Kenya is grappling with a severe fuel crisis as petroleum prices skyrocket, despite government efforts to cushion consumers through tax reductions. The Energy and Petroleum Regulatory Authority (Epra) announced sharp increases, with diesel climbing by 40 Kenyan shillings to 206 shillings per liter and petrol rising by 28 shillings to a similar level. These adjustments reflect soaring global oil and shipping costs, exacerbated by the ongoing conflict involving Iran.
The new prices will remain in effect until May 14, when the next review is scheduled.
Fuel shortages have emerged in various parts of the country, though authorities maintain that national stocks are adequate. The government has accused some fuel companies of hoarding supplies, adding to the strain on consumers.
The situation is further complicated by controversy over a recent fuel consignment. Reports indicate that a shipment imported outside official government-to-government agreements—allegedly at a higher cost and of substandard quality—may have entered the market after being blended with stocks in government storage tanks. This has sparked public outrage and calls for accountability.
In response, the government stated it canceled the consignment due to quality and cost concerns and prohibited oil marketers from selling it. The incident led to the arrest and resignation of senior energy officials, with investigations ongoing. Epra clarified that the disputed consignment was not factored into the latest price calculations.
The global fuel crisis, triggered by the US-Israel conflict with Iran that began on February 28, continues to impact markets worldwide. A conditional two-week ceasefire signed last week included provisions to reopen the Strait of Hormuz, a critical shipping route for oil and gas, but shipments through the strait have largely stalled since the war's onset.
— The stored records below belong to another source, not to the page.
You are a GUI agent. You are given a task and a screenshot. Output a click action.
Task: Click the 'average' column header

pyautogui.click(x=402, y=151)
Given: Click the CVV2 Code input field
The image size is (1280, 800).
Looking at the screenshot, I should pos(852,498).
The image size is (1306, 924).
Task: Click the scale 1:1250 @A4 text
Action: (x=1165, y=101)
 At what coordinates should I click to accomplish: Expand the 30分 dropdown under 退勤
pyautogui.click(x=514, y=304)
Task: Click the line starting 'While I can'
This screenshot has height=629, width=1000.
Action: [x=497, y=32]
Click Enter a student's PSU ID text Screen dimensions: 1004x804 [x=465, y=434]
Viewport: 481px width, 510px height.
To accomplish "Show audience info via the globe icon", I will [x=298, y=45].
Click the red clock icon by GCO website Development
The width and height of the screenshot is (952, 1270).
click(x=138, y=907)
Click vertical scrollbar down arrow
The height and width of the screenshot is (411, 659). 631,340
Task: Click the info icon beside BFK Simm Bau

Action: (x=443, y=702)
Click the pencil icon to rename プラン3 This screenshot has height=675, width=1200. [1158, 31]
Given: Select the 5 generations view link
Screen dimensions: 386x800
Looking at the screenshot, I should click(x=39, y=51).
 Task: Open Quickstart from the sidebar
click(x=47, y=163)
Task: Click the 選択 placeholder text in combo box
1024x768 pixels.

Countries across Africa are implementing measures to mitigate the crisis. Kenya's reduction of value-added tax on fuel from 16% to 13% is set to last until July. Similarly, South Africa recently enacted a one-month fuel levy cut, while Zambia, Namibia, Ghana, South Sudan, and Ethiopia have introduced various strategies, including electricity rationing and sector prioritization, to address energy challenges.